__Tasks to carry out__:
1 – Using the passage on Historic Moravian Bethlehem below, answer each question.
(a) In what year was the district designated a National Historic Landmark?
(b) In what year does the passage date the Old Chapel?
(c) Why is the 1762 Waterworks a National Historic Landmark?
2 – Say whether each statement agrees with the passage on Historic Moravian Bethlehem below, and quote the words that decide it.
(a) The district was named to the U.S. Tentative List in 2016.
(b) The Sun Inn is one of the museum properties.
(c) Monocacy Creek is a tributary of the Delaware River.

__Document extract__:
* START *

The Historic Moravian Bethlehem Historic District encompasses a complex of the oldest surviving buildings in Bethlehem, Pennsylvania.  The National Historic Landmark District is a subset of the larger Central Bethlehem Historic District which is specifically focused on the early buildings constructed by the Moravians who settled the city in the 18th century.  The district was designated a National Historic Landmark in 2012 for its unique assemblage of communal religious buildings and history. In 2016 it was named to the U.S. Tentative List for nomination to the World Heritage List.

Description and history

The Historic Moravian Bethlehem Historic District occupies a discontiguous  area of central Bethlehem.  Its central core consists of the Moravian Museum of Bethlehem and adjacent properties, located at Main and West Church Streets east of Monocacy Creek which is a tributary of Lehigh River in Northampton County. The museum property includes a connected series of 18th-century stone buildings which includes the 1744-1772 Single Sisters' House and the 1746 Bell House, both of which served as communal living facilities, and the 1751 Old Chapel. Also part of the complex, the 1741 Gemeinhaus, (Also known as the Lewis David de Schweinitz Residence or the Moravian Museum of Bethlehem) is a National Historic Landmark for its association with botanist and mycologist Lewis David de Schweinitz who used to take up residence in the building.  The museum also manages properties near the creek, including the industrial 1761 Tannery building, and the 1762 Waterworks (also known as Old Waterworks), which is also a National Historic Landmark as the first pump-driven North American municipal water supply.  This area, known as the Colonial Industrial Quarter, is also archaeologically significant, as the early Moravians developed it industrially from an early period. Non-museum properties include the 1803-06 Central Moravian Church, the God's Acre (Moravian burial ground), and the 1758-60 Moravian Sun Inn, located further up Main Street. Sun Inn was created as a place for non Moravian people to take up residence while they did any sort of business with the people that lived in the town. The Sun Inn was used often during the American Revolution. It was used by a few important people in history such as George Washington, Martha Washington, Benjamin Franklin, Samuel Adams, John Hancock and John Adams.

* END *

__Dataset extract__:
* START *

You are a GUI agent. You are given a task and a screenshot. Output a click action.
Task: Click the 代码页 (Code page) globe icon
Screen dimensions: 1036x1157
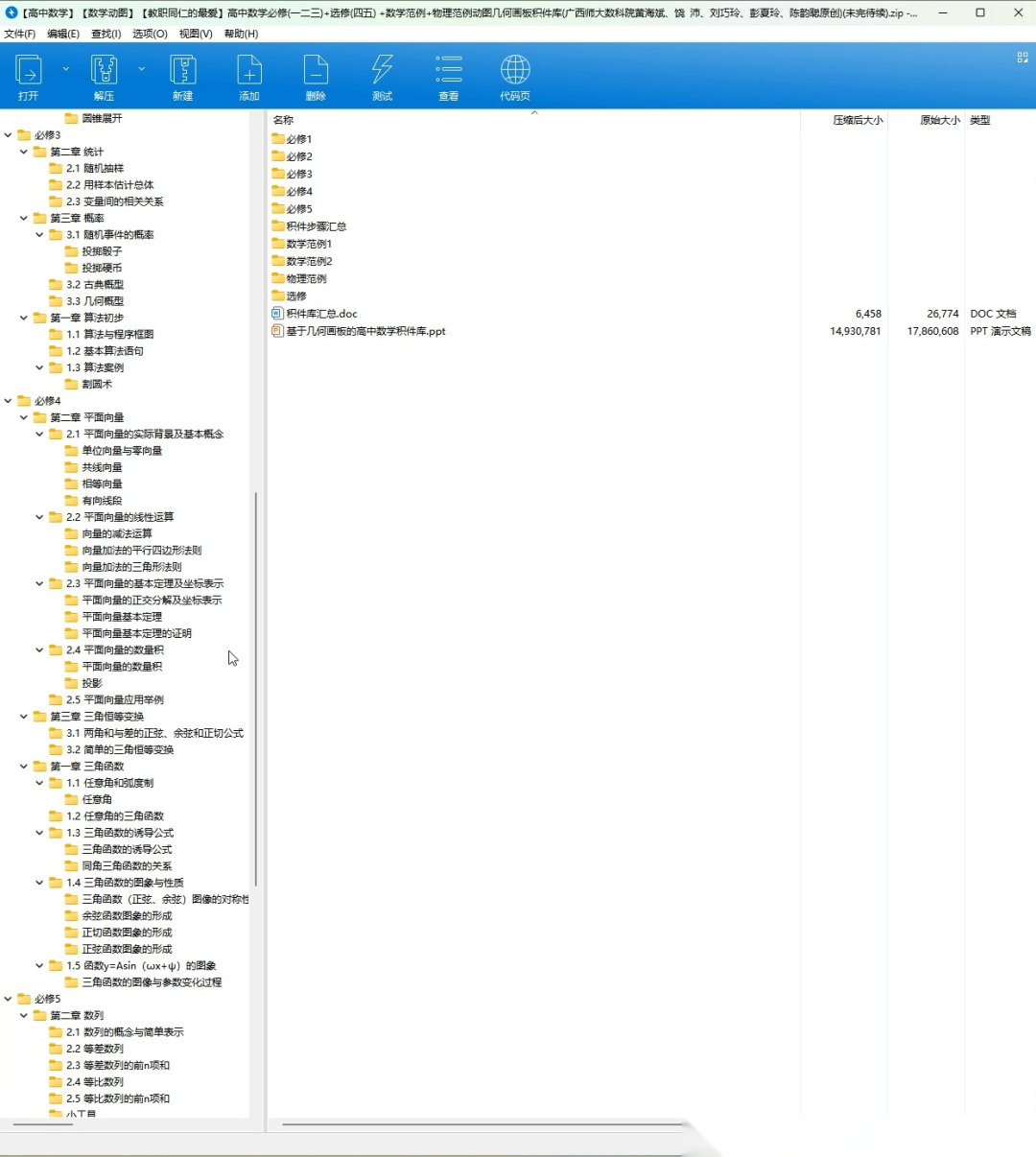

* END *

__Outputs for the tasks__:
1 –
(a) 2012
(b) 1751
(c) It was the first pump-driven North American municipal water supply.

2 –
(a) Yes. "In 2016 it was named to the U.S. Tentative List for nomination to the World Heritage List."
(b) No. "Non-museum properties include the 1803-06 Central Moravian Church, the God's Acre (Moravian burial ground), and the 1758-60 Moravian Sun Inn"
(c) No. "Monocacy Creek which is a tributary of Lehigh River"